I grew up in the "Humble: Happy Motoring" days, and to echo a late-breaking "autoist" comment,** I too get a musty midcentury tang from "motorist." It wouldn't occur to me to use "motoring" for "driving," though it looks perfectly unexceptional in "motoring down the field" and the like.*** I wouldn't say "motorist" has gone obsolete on us yet, but it certainly wouldn't be my first choice in this hed. At a guess, the reason for not using "driver" (the term in the lede) is an exaggerated fear of parroting the lede.
"Walker" is harder to figure out. The lede**** has room for things like "man trying to cross Albemarle Road," but the shorthand I'd use for that is "pedestrian." "Walker" is a fine word (the Nine Walkers couldn't be set against the Nine Riders if it wasn't), but not the one I use for "somebody crossing the street."
How did it get there? Who knows? Space doesn't seem like an issue; substitute "driver" for "motorist," lose the "a" and there's plenty of room for "pedestrian." Sometimes newspapers go into spontaneous fits of language reform. (I can remember a ban at the same paper on the phrase "near miss," on grounds that it meant "nearly a miss" and thus really meant "hit.") So one thing that comes to mind is a lone editor railing against the multisyllabic Latinism of "pedestrian" and declaring that "walker" is the lone good and true term.
More likely, it's just someone working in a hurry and forgetting that the nearest exit could be the one in the row behind you. Other thoughts and observations, as always, are welcome.
* Bonus points if you can fill in the required footnote here!
** Couldn't find the n-gram, though; John, could you try a link again?
*** Motorboat Jones (at Gastonia when I saw him) remains one of my favorite baseball names. "Motorboat" seems to have well outlasted "motorcar."
**** The story has been updated, and the version I used is no longer available. You can still get to the hed by searching the site for "motorist."
10 Comments:
Near miss = 'hit'? Are they nuts? A near miss is contrasted with something we have no standard name for: a far miss, a remote miss? A miss by a country mile.
The holidays of my youth are punctuated with long boring drives down Interstate 91 through Massachusetts, where signs considerately announced "MOTORIST AID CALL BOXES NEXT 55 MILES". Not coincidentally this was during NMSL days so it was supposed to take not less than an hour to pass through Massachusetts on I-91. (Of course, at the opposite end of the highway, the signs said "END MOTORIST AID CALL BOXES".)
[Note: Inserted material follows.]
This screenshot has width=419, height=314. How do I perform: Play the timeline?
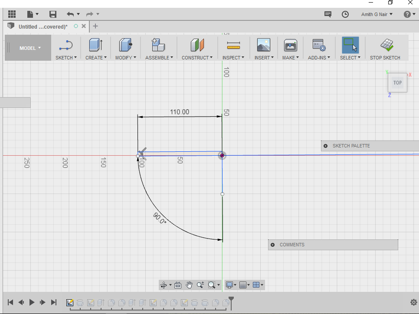pyautogui.click(x=32, y=302)
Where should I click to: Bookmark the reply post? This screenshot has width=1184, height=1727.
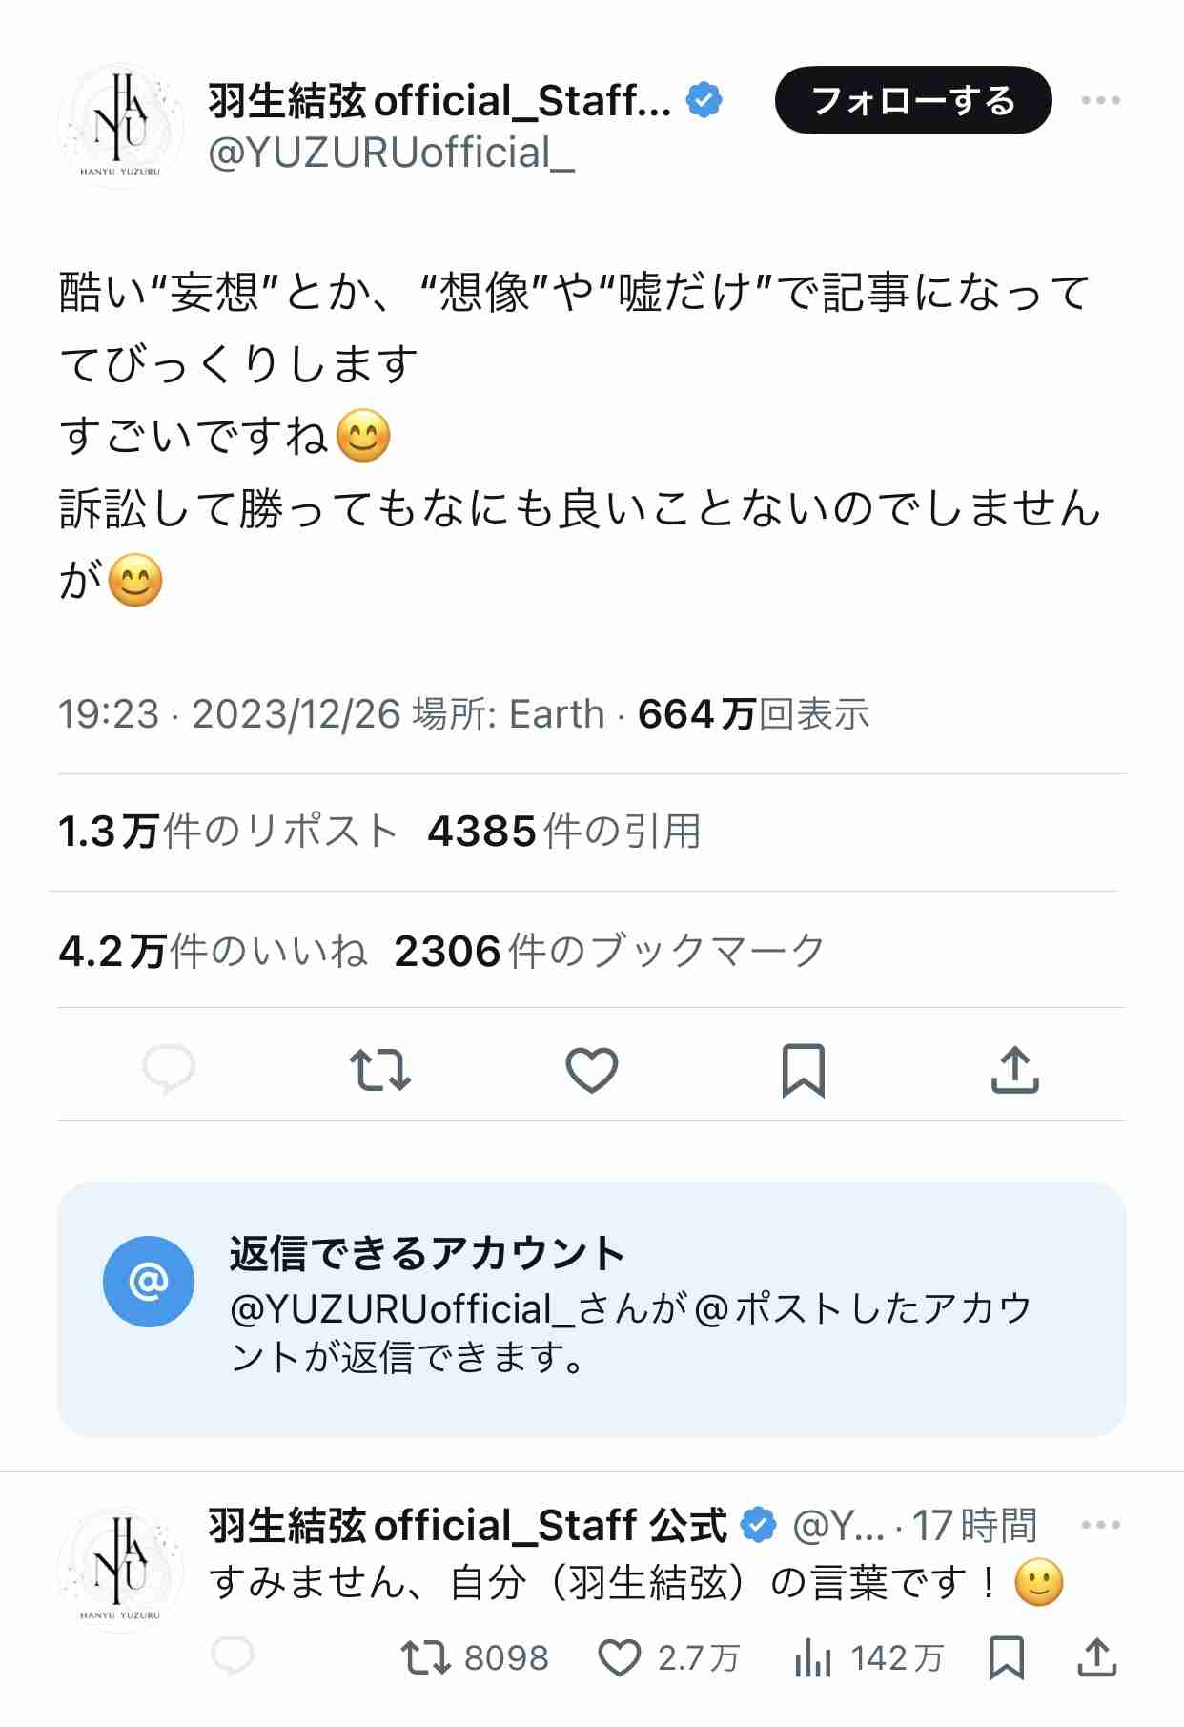[1007, 1658]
"Walker" made me think of someone doing it competitively - or possibly what most of us in the US call a "hiker".
I expect that "motorboat" outlasted "motorcar" because "car" pretty much only means "motorcar" but there are still lots of non-motor-boats, especially at the small size that "motorboat" means (you don't call the QE2 that, do you?).
In the UK the victim would have been a pedestrian. A walker would be someone who walks for recreation, or for the dog's recreation perhaps.
We have "motorist" still very much alive, but in the sense of a general role, not a particular action. It's drivers who have road accidents, motorists who complain that petrol tax is an attack on their rights. (If we had a written constitution, the right to drive free of charge on empty roads would be the first amendment.)
And if you're OK with MOTORIST AID CALL BOXES you should be quite happy reading the heads in a British tabloid.
ps - was that title in the Bandar dialect?
What's that sound of drumming I hear?
I always thought a walker was a paid escort...
I believe Uncle Walker was the Phantom (for the Ghost Who Walks).
There were the Imperial Walkers in Star Wars, the ones the Ewoks helped trip, fall down, go Boom!